_STATED GOAL 1:_
Retype the section of the text on HPLC and conjugate synthesis from "The amount of" to "Acid (Compound 5)".

_EXTRACT TO READ:_
==============================
The amount of RES in the in vitro release test was determined by high-performance liquid chromatography (HPLC, LC-20AT VP, Shimadzu). The mobile phase was a mixture of acetonitrile and distilled water (40 : 60, v/v). The HPLC column was a Phenomenexluna-C18 (250×4.6 mm, 5 µm). The flow rate was 1.0 mL·min⁻¹, the detection wavelength was 306 nm and the sample injection volume was 20 µL.

Preparation of PEG-Amino Acidyl-RES Conjugates

PEG-amino acidyl-RES conjugates were synthesized according to the route shown in Fig. 3. Selected amino acids were histidine, methionine, threonine, proline, lysine, glycine, alanine, phenylalanine, valine, leucine, isoleucine and tryptophan.

Synthesis of PEG-Succinic Acid (Compound 5)
==============================
_ENTRIES SHOWN:_

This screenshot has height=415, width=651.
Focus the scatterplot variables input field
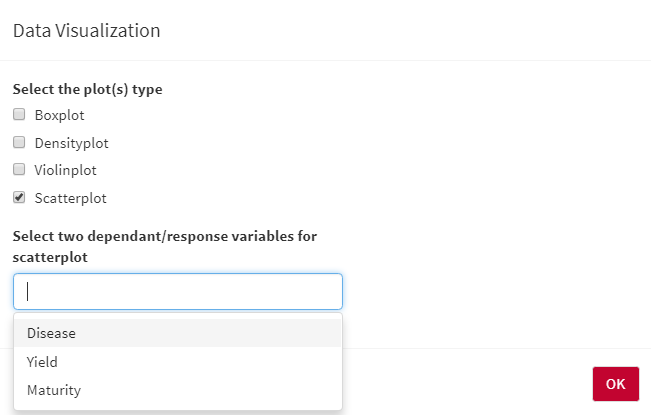[178, 291]
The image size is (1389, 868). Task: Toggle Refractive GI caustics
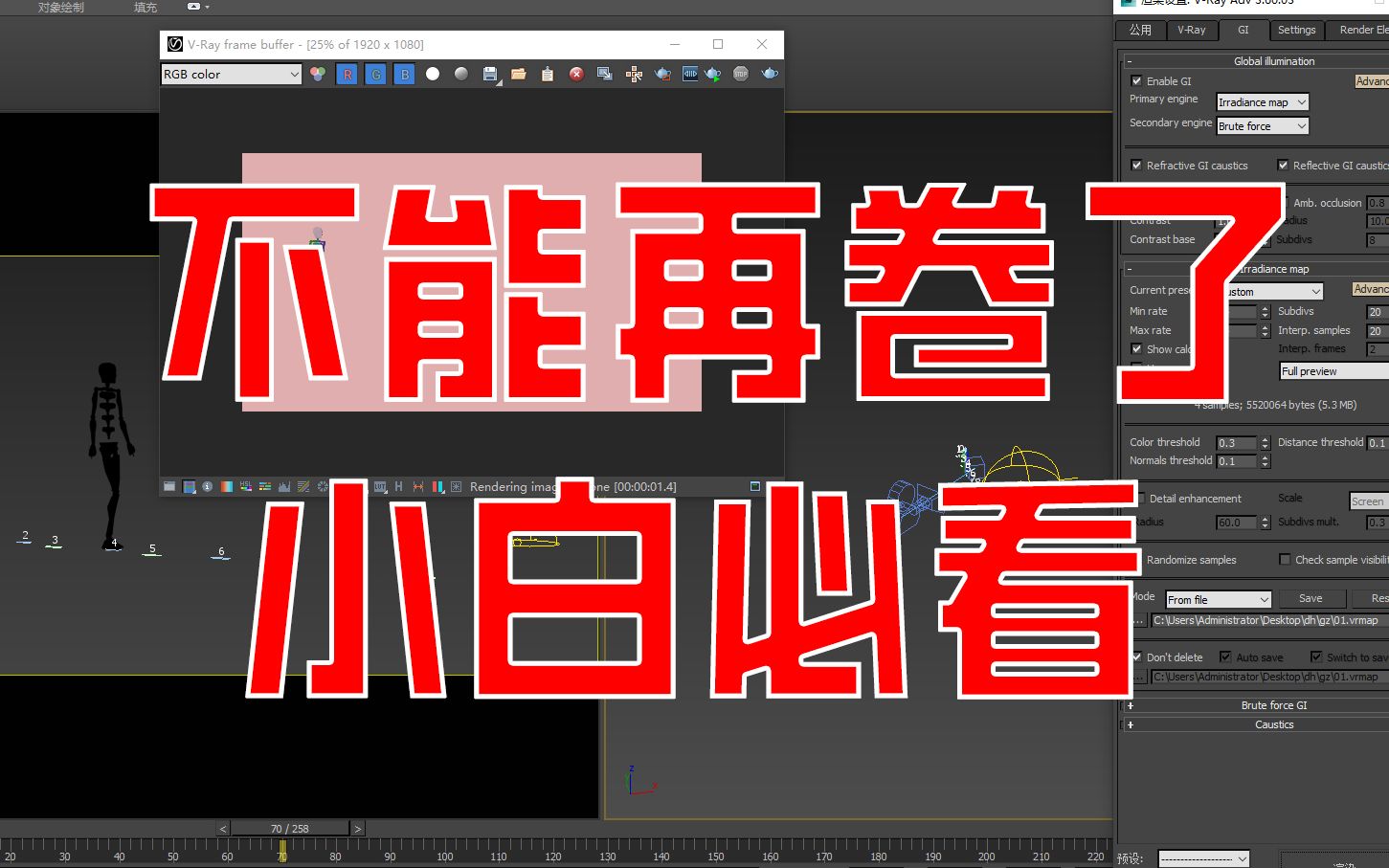tap(1135, 165)
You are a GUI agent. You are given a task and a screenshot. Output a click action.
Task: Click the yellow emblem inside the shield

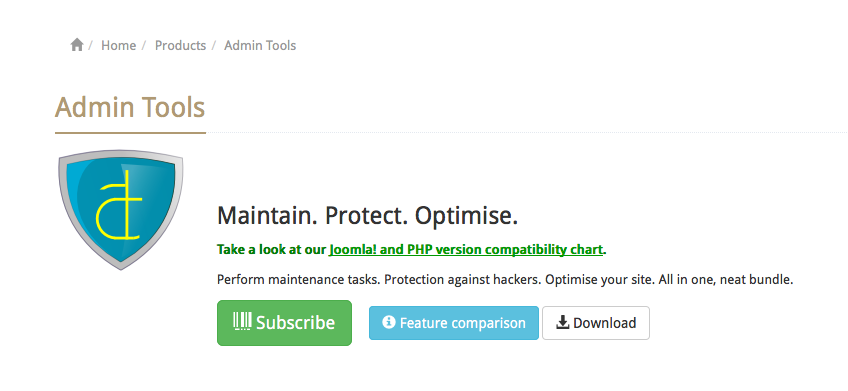(120, 206)
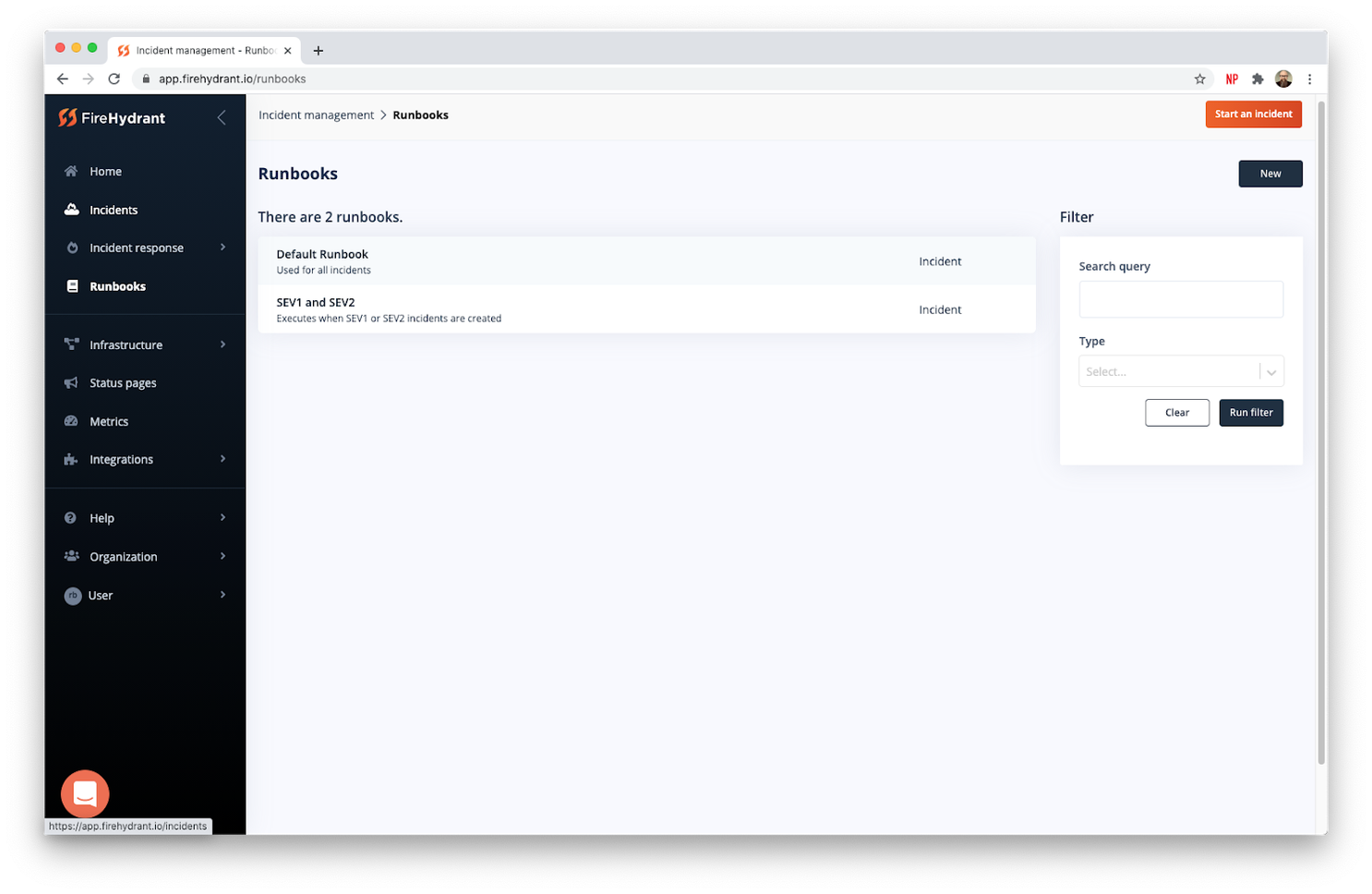The width and height of the screenshot is (1372, 894).
Task: Click the Search query input field
Action: 1181,299
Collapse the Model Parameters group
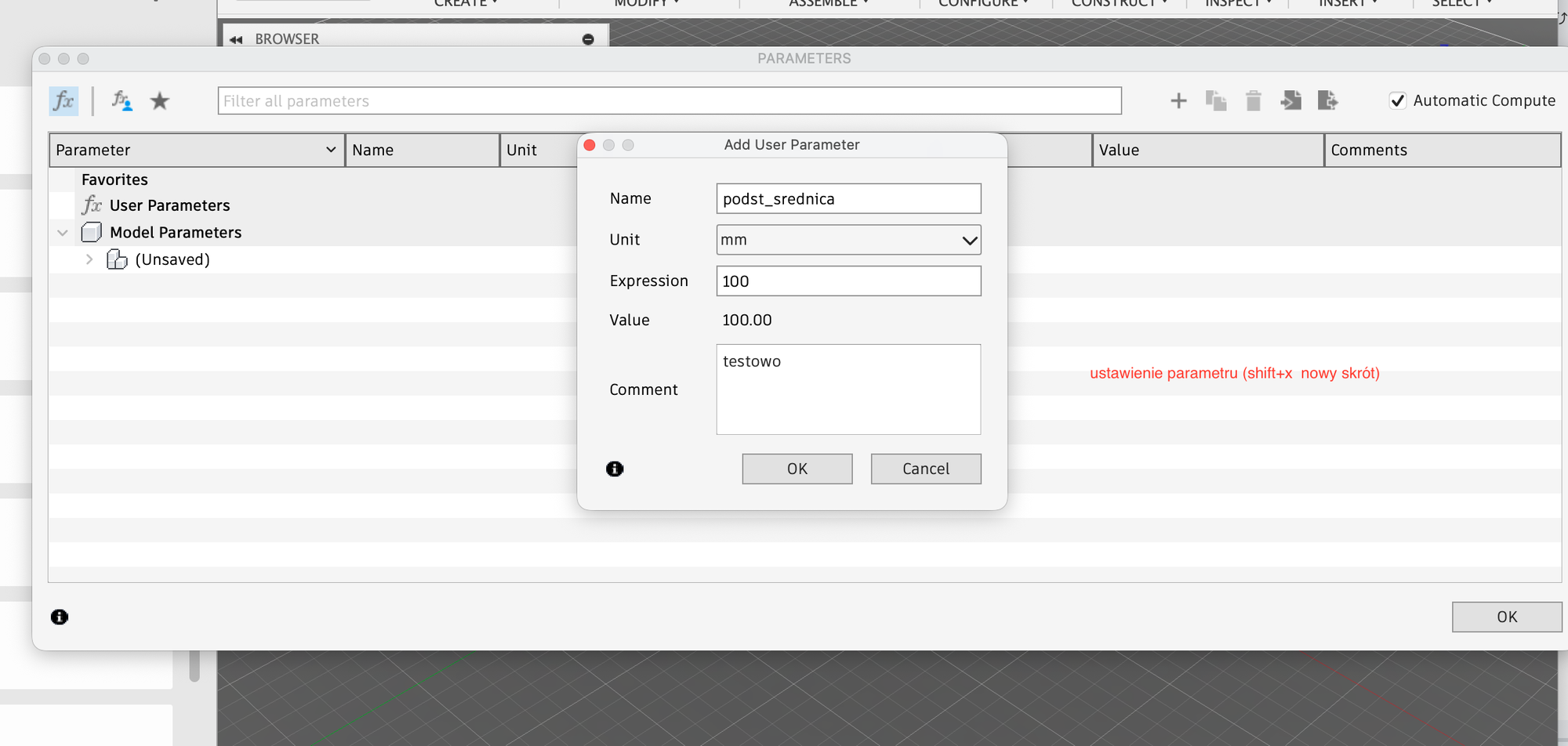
==============================
_STATED GOAL 2:_
Echo all of the records above line for line, omitting the pictures.

_FULL RESPONSE 1:_
The amount of RES in the in vitro release test was determined by high-performance liquid chromatography (HPLC, LC-20AT VP, Shimadzu). The mobile phase was a mixture of acetonitrile and distilled water (40 : 60, v/v). The HPLC column was a Phenomenexluna-C18 (250×4.6 mm, 5 µm). The flow rate was 1.0 mL·min⁻¹, the detection wavelength was 306 nm and the sample injection volume was 20 µL.

Preparation of PEG-Amino Acidyl-RES Conjugates

PEG-amino acidyl-RES conjugates were synthesized according to the route shown in Fig. 3. Selected amino acids were histidine, methionine, threonine, proline, lysine, glycine, alanine, phenylalanine, valine, leucine, isoleucine and tryptophan.

Synthesis of PEG-Succinic Acid (Compound 5)

_FULL RESPONSE 2:_
This screenshot has height=415, width=651.
Focus the scatterplot variables input field
[178, 291]
The image size is (1389, 868). Task: Toggle Refractive GI caustics
tap(1135, 165)
You are a GUI agent. You are given a task and a screenshot. Output a click action.
Task: Click the yellow emblem inside the shield

(120, 206)
The width and height of the screenshot is (1372, 894).
Task: Click the Search query input field
Action: 1181,299
Collapse the Model Parameters group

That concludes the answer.